- **WORK REQUIRED**
Determine the count of lines in the following entries that contain the string "will". Write only the number.

- **MATERIALS PROVIDED**
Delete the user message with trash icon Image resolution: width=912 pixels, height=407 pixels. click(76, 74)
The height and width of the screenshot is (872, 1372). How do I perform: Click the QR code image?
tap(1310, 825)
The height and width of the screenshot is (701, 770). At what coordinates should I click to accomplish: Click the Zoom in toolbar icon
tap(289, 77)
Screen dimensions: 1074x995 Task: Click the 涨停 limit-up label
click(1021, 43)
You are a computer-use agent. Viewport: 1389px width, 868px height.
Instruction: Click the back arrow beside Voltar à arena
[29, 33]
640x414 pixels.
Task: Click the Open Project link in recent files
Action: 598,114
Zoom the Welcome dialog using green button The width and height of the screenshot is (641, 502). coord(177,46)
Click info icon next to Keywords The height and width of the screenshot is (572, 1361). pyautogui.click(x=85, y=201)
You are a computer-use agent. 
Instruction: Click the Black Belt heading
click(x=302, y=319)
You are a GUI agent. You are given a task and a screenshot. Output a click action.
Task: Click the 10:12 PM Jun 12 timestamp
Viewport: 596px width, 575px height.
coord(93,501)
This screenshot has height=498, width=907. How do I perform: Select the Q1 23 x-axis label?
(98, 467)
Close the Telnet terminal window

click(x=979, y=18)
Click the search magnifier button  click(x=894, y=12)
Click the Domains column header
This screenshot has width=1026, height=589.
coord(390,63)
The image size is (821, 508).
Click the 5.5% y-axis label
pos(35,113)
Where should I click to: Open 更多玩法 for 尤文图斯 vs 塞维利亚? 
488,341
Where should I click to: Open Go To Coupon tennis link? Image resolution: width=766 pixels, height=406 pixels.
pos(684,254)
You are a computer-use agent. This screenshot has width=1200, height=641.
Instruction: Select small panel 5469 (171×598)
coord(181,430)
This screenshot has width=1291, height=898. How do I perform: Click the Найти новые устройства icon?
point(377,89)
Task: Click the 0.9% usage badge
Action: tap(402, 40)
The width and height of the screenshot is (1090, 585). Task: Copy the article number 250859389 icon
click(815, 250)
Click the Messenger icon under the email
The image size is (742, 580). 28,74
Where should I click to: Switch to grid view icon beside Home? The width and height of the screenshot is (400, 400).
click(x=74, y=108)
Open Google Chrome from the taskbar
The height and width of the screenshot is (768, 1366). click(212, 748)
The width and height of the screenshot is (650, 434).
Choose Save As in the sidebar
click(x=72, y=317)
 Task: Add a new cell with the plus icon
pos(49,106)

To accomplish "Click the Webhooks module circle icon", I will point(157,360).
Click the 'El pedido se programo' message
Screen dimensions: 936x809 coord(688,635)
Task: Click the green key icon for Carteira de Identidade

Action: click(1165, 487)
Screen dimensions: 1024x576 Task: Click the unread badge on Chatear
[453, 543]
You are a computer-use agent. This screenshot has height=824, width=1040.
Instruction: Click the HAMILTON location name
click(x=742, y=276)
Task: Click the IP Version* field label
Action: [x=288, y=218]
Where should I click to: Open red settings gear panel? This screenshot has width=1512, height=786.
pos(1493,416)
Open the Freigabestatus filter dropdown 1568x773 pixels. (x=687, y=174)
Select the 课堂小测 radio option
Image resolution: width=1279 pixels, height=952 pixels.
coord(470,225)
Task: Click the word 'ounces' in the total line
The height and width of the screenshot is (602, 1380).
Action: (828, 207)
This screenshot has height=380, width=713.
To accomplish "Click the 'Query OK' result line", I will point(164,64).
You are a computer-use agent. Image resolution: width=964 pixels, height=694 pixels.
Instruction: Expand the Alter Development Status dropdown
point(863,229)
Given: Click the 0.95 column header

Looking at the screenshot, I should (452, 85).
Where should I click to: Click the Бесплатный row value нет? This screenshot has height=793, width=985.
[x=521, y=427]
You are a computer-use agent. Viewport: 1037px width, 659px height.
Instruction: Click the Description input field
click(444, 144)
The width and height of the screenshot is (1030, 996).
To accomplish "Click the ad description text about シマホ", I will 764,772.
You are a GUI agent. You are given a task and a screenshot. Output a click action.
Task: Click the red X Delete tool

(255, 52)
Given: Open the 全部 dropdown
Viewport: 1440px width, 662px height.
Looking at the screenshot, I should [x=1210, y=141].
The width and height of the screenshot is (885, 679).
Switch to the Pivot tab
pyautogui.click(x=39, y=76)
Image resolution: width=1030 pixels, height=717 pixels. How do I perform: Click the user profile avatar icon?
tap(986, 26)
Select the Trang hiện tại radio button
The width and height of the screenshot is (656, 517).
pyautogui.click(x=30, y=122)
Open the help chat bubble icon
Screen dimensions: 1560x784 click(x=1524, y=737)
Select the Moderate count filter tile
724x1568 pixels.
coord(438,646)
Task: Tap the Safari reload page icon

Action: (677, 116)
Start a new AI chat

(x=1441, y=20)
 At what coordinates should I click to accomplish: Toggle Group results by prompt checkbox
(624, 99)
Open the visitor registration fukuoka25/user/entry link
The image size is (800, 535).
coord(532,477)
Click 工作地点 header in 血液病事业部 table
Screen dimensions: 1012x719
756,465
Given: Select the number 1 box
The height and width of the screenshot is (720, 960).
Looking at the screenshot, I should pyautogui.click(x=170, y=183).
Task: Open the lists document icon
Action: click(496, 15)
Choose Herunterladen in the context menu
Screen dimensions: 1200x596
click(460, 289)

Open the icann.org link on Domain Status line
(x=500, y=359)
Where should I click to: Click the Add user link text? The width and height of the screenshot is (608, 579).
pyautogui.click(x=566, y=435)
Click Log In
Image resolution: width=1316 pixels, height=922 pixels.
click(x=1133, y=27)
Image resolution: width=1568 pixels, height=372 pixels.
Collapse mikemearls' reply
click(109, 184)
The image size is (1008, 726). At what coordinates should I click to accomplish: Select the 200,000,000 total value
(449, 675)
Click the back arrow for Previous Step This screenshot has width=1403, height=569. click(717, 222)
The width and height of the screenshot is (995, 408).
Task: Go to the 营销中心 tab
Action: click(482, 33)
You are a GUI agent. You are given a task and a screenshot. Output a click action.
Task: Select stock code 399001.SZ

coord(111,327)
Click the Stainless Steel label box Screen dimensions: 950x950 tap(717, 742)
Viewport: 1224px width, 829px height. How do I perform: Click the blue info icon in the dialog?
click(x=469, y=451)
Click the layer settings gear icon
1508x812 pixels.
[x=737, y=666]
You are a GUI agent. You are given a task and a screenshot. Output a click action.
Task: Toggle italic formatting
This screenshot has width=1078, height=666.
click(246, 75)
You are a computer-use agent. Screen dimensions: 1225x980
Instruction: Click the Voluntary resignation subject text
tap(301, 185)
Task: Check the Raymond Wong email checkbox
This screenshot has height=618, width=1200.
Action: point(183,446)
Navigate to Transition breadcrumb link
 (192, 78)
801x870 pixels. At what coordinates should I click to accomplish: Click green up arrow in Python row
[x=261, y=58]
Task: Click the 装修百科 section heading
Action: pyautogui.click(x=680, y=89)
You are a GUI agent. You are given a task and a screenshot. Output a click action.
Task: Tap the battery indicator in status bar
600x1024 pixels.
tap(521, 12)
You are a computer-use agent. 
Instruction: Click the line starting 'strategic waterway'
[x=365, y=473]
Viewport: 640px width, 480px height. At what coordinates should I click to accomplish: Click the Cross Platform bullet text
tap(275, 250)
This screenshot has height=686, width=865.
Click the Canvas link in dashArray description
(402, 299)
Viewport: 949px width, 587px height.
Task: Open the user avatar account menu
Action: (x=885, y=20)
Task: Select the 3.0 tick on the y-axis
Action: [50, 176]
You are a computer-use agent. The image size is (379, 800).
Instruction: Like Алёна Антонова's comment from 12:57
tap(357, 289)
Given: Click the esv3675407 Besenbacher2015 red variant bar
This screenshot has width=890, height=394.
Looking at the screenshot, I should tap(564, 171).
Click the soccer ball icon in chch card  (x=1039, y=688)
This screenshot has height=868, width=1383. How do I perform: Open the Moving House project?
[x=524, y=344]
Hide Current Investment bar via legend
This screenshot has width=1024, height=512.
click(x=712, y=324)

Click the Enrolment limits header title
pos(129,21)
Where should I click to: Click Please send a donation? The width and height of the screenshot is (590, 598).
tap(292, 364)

- **COMPLETED EXERCISE**
3